--- ASSIGNMENT ---
Exact copy, no pictures: reproduce every record below as it stands.

--- Data records ---

⟨

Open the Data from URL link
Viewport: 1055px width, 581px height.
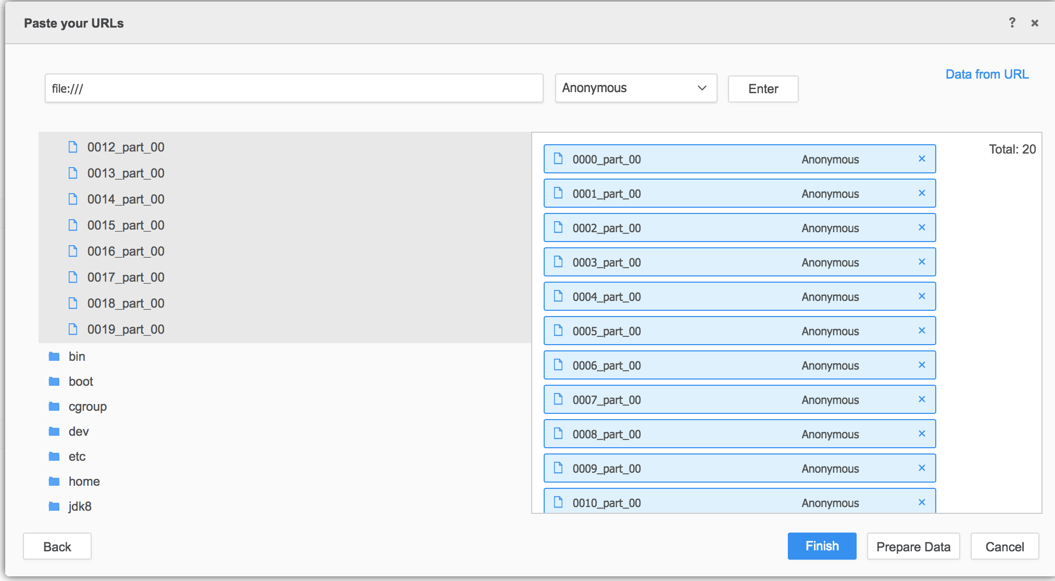tap(987, 74)
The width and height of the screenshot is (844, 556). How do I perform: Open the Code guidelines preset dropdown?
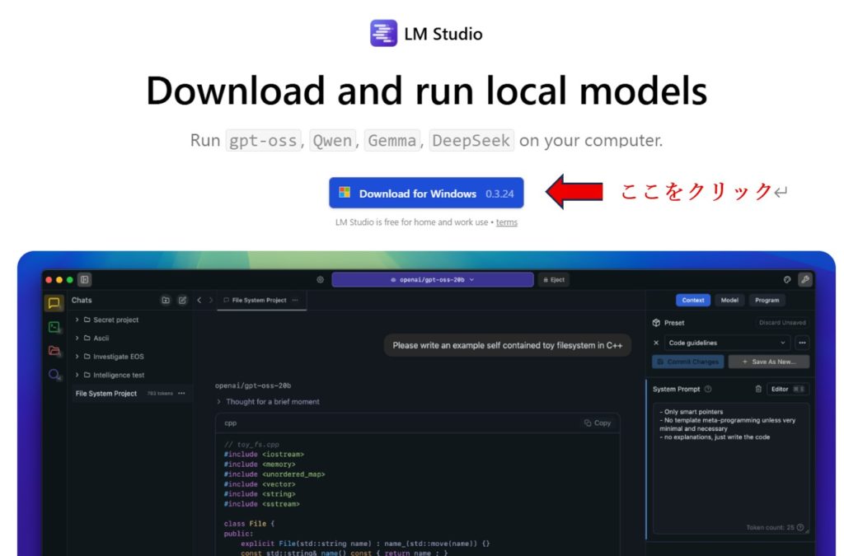coord(727,343)
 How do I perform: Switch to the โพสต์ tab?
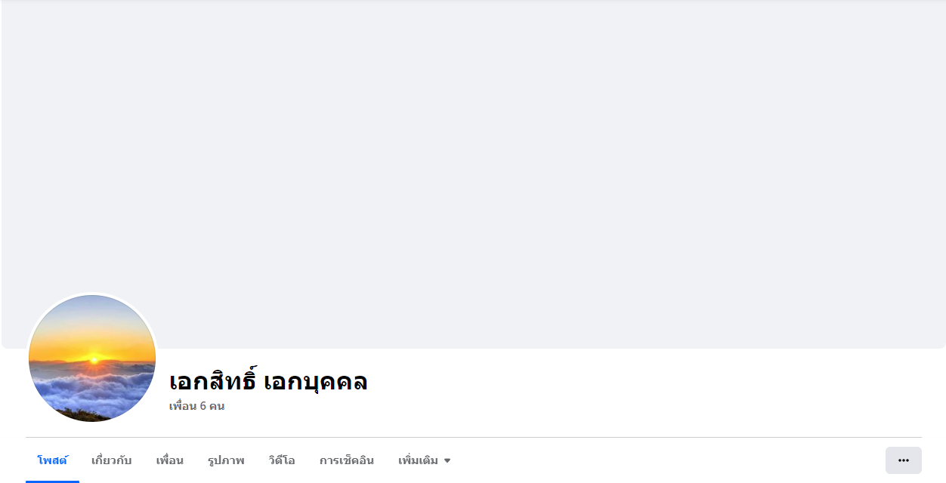point(52,460)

⟩

--- RESPONSE AREA ---
Open the Data from URL link
Viewport: 1055px width, 581px height.
tap(987, 74)
The width and height of the screenshot is (844, 556). How do I perform: Open the Code guidelines preset dropdown?
coord(727,343)
 How do I perform: Switch to the โพสต์ tab?
point(52,460)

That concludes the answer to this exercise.